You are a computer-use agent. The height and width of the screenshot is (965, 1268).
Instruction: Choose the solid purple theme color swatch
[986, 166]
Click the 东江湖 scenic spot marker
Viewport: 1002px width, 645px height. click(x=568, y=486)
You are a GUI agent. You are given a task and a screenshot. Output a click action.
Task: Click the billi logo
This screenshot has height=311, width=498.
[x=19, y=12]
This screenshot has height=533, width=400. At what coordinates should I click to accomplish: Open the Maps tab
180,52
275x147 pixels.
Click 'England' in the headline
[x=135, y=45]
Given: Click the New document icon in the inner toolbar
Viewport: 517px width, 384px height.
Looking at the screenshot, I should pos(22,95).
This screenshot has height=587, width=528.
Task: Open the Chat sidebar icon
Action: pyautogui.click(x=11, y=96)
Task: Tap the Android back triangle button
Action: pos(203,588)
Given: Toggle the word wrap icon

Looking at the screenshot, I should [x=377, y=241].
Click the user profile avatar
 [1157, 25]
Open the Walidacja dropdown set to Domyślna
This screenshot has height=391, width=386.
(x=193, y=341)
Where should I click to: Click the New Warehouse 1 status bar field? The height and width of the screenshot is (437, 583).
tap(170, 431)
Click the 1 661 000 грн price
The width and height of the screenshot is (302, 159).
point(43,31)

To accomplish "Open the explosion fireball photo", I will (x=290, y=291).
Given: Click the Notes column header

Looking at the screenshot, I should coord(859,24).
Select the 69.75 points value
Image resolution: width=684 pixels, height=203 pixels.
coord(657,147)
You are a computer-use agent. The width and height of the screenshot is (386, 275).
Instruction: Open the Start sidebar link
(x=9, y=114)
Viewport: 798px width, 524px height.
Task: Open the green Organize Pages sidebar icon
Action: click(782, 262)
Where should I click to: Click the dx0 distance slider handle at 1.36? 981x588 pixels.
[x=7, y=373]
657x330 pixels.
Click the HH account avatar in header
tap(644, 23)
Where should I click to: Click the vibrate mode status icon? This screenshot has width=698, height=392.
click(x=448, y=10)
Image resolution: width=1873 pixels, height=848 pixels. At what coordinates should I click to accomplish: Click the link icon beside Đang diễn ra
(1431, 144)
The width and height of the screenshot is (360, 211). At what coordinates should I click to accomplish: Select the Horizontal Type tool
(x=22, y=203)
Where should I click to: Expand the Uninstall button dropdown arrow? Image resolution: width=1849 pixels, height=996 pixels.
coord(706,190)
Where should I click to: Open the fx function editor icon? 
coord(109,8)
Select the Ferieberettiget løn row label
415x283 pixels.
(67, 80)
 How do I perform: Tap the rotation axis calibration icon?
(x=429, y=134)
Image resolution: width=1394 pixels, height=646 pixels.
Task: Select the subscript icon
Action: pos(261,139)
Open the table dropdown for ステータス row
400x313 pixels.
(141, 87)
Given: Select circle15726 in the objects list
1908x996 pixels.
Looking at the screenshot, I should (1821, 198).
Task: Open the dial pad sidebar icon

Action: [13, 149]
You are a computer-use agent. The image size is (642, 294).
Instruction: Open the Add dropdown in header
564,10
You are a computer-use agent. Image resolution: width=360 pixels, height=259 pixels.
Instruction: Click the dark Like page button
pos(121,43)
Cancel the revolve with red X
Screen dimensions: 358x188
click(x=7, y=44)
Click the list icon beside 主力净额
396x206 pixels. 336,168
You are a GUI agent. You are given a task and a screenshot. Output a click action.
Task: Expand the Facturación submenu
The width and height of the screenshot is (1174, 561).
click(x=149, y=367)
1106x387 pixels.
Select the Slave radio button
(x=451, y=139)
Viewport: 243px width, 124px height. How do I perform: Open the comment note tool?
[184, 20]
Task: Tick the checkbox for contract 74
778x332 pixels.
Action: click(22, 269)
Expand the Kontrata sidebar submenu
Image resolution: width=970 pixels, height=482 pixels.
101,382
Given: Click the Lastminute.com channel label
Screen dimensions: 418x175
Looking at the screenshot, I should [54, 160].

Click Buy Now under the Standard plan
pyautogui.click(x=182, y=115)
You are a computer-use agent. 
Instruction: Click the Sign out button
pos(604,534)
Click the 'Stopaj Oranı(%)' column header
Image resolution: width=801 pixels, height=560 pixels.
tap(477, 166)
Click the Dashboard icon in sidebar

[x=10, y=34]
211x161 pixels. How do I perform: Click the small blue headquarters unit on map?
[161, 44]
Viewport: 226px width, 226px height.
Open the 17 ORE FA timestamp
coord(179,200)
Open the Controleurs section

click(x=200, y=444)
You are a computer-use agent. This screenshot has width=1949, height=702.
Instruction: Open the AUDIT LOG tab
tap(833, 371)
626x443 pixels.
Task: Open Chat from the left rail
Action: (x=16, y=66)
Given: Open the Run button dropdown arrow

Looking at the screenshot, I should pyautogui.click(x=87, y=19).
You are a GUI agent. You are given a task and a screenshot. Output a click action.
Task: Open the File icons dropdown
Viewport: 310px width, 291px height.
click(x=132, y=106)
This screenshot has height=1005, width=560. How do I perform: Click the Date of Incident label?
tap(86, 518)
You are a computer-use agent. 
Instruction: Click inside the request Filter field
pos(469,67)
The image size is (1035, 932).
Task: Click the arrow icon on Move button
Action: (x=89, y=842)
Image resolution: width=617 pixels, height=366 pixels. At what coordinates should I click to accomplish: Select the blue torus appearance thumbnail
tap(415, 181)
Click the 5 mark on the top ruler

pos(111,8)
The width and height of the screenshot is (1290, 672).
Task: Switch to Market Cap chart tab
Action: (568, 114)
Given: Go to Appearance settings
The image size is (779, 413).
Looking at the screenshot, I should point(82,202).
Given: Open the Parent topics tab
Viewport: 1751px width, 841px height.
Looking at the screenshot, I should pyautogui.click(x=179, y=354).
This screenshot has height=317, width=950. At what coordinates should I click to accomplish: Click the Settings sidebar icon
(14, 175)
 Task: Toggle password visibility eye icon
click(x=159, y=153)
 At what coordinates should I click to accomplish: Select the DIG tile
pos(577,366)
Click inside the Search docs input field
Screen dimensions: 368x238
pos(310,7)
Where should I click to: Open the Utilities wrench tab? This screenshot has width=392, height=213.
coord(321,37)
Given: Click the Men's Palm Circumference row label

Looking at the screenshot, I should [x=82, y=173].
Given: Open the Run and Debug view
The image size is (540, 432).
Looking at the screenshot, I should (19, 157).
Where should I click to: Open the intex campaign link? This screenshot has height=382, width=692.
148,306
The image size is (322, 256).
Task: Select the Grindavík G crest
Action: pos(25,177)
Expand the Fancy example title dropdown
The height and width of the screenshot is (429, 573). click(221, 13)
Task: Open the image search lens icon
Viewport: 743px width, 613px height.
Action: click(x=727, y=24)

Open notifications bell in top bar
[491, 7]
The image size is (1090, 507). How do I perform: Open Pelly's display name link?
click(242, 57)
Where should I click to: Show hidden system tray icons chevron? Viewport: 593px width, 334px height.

Job:
Rewrite all of the records above, changing every "Where should I click to" to "Where do I click to" and leaving everything else as it is.

Task answer:
You are a computer-use agent. The height and width of the screenshot is (965, 1268).
Instruction: Choose the solid purple theme color swatch
[986, 166]
Click the 东江湖 scenic spot marker
Viewport: 1002px width, 645px height. click(x=568, y=486)
You are a GUI agent. You are given a task and a screenshot. Output a click action.
Task: Click the billi logo
This screenshot has height=311, width=498.
[x=19, y=12]
This screenshot has height=533, width=400. At what coordinates should I click to accomplish: Open the Maps tab
180,52
275x147 pixels.
Click 'England' in the headline
[x=135, y=45]
Given: Click the New document icon in the inner toolbar
Viewport: 517px width, 384px height.
Looking at the screenshot, I should pos(22,95).
This screenshot has height=587, width=528.
Task: Open the Chat sidebar icon
Action: pyautogui.click(x=11, y=96)
Task: Tap the Android back triangle button
Action: pos(203,588)
Given: Toggle the word wrap icon

Looking at the screenshot, I should [x=377, y=241].
Click the user profile avatar
 [1157, 25]
Open the Walidacja dropdown set to Domyślna
This screenshot has height=391, width=386.
(x=193, y=341)
Where do I click to: Click the New Warehouse 1 status bar field? The height and width of the screenshot is (437, 583).
tap(170, 431)
Click the 1 661 000 грн price
The width and height of the screenshot is (302, 159).
point(43,31)

To accomplish "Open the explosion fireball photo", I will (x=290, y=291).
Given: Click the Notes column header

Looking at the screenshot, I should coord(859,24).
Select the 69.75 points value
Image resolution: width=684 pixels, height=203 pixels.
coord(657,147)
You are a computer-use agent. The width and height of the screenshot is (386, 275).
Instruction: Open the Start sidebar link
(x=9, y=114)
Viewport: 798px width, 524px height.
Task: Open the green Organize Pages sidebar icon
Action: click(782, 262)
Where do I click to: Click the dx0 distance slider handle at 1.36? 981x588 pixels.
[x=7, y=373]
657x330 pixels.
Click the HH account avatar in header
tap(644, 23)
Where do I click to: Click the vibrate mode status icon? This screenshot has width=698, height=392.
click(x=448, y=10)
Image resolution: width=1873 pixels, height=848 pixels. At what coordinates should I click to accomplish: Click the link icon beside Đang diễn ra
(1431, 144)
The width and height of the screenshot is (360, 211). At what coordinates should I click to accomplish: Select the Horizontal Type tool
(x=22, y=203)
Where do I click to: Expand the Uninstall button dropdown arrow? Image resolution: width=1849 pixels, height=996 pixels.
coord(706,190)
Where do I click to: Open the fx function editor icon? 
coord(109,8)
Select the Ferieberettiget løn row label
415x283 pixels.
(67, 80)
 How do I perform: Tap the rotation axis calibration icon?
(x=429, y=134)
Image resolution: width=1394 pixels, height=646 pixels.
Task: Select the subscript icon
Action: pos(261,139)
Open the table dropdown for ステータス row
400x313 pixels.
(141, 87)
Given: Select circle15726 in the objects list
1908x996 pixels.
Looking at the screenshot, I should (1821, 198).
Task: Open the dial pad sidebar icon

Action: [13, 149]
You are a computer-use agent. The image size is (642, 294).
Instruction: Open the Add dropdown in header
564,10
You are a computer-use agent. Image resolution: width=360 pixels, height=259 pixels.
Instruction: Click the dark Like page button
pos(121,43)
Cancel the revolve with red X
Screen dimensions: 358x188
click(x=7, y=44)
Click the list icon beside 主力净额
396x206 pixels. 336,168
You are a GUI agent. You are given a task and a screenshot. Output a click action.
Task: Expand the Facturación submenu
The width and height of the screenshot is (1174, 561).
click(x=149, y=367)
1106x387 pixels.
Select the Slave radio button
(x=451, y=139)
Viewport: 243px width, 124px height. How do I perform: Open the comment note tool?
[184, 20]
Task: Tick the checkbox for contract 74
778x332 pixels.
Action: click(22, 269)
Expand the Kontrata sidebar submenu
Image resolution: width=970 pixels, height=482 pixels.
101,382
Given: Click the Lastminute.com channel label
Screen dimensions: 418x175
Looking at the screenshot, I should [54, 160].

Click Buy Now under the Standard plan
pyautogui.click(x=182, y=115)
You are a computer-use agent. 
Instruction: Click the Sign out button
pos(604,534)
Click the 'Stopaj Oranı(%)' column header
Image resolution: width=801 pixels, height=560 pixels.
tap(477, 166)
Click the Dashboard icon in sidebar

[x=10, y=34]
211x161 pixels. How do I perform: Click the small blue headquarters unit on map?
[161, 44]
Viewport: 226px width, 226px height.
Open the 17 ORE FA timestamp
coord(179,200)
Open the Controleurs section

click(x=200, y=444)
You are a computer-use agent. This screenshot has width=1949, height=702.
Instruction: Open the AUDIT LOG tab
tap(833, 371)
626x443 pixels.
Task: Open Chat from the left rail
Action: (x=16, y=66)
Given: Open the Run button dropdown arrow

Looking at the screenshot, I should pyautogui.click(x=87, y=19).
You are a GUI agent. You are given a task and a screenshot. Output a click action.
Task: Open the File icons dropdown
Viewport: 310px width, 291px height.
click(x=132, y=106)
This screenshot has height=1005, width=560. How do I perform: Click the Date of Incident label?
tap(86, 518)
You are a computer-use agent. 
Instruction: Click inside the request Filter field
pos(469,67)
The image size is (1035, 932).
Task: Click the arrow icon on Move button
Action: (x=89, y=842)
Image resolution: width=617 pixels, height=366 pixels. At what coordinates should I click to accomplish: Select the blue torus appearance thumbnail
tap(415, 181)
Click the 5 mark on the top ruler

pos(111,8)
The width and height of the screenshot is (1290, 672).
Task: Switch to Market Cap chart tab
Action: (568, 114)
Given: Go to Appearance settings
The image size is (779, 413).
Looking at the screenshot, I should point(82,202).
Given: Open the Parent topics tab
Viewport: 1751px width, 841px height.
Looking at the screenshot, I should pyautogui.click(x=179, y=354).
This screenshot has height=317, width=950. At what coordinates should I click to accomplish: Click the Settings sidebar icon
(14, 175)
 Task: Toggle password visibility eye icon
click(x=159, y=153)
 At what coordinates should I click to accomplish: Select the DIG tile
pos(577,366)
Click inside the Search docs input field
Screen dimensions: 368x238
pos(310,7)
Where do I click to: Open the Utilities wrench tab? This screenshot has width=392, height=213.
coord(321,37)
Given: Click the Men's Palm Circumference row label

Looking at the screenshot, I should [x=82, y=173].
Given: Open the Run and Debug view
The image size is (540, 432).
Looking at the screenshot, I should (19, 157).
Where do I click to: Open the intex campaign link? This screenshot has height=382, width=692.
148,306
The image size is (322, 256).
Task: Select the Grindavík G crest
Action: pos(25,177)
Expand the Fancy example title dropdown
The height and width of the screenshot is (429, 573). click(221, 13)
Task: Open the image search lens icon
Viewport: 743px width, 613px height.
Action: click(x=727, y=24)

Open notifications bell in top bar
[491, 7]
The image size is (1090, 507). How do I perform: Open Pelly's display name link?
click(242, 57)
Where do I click to: Show hidden system tray icons chevron? Viewport: 593px width, 334px height.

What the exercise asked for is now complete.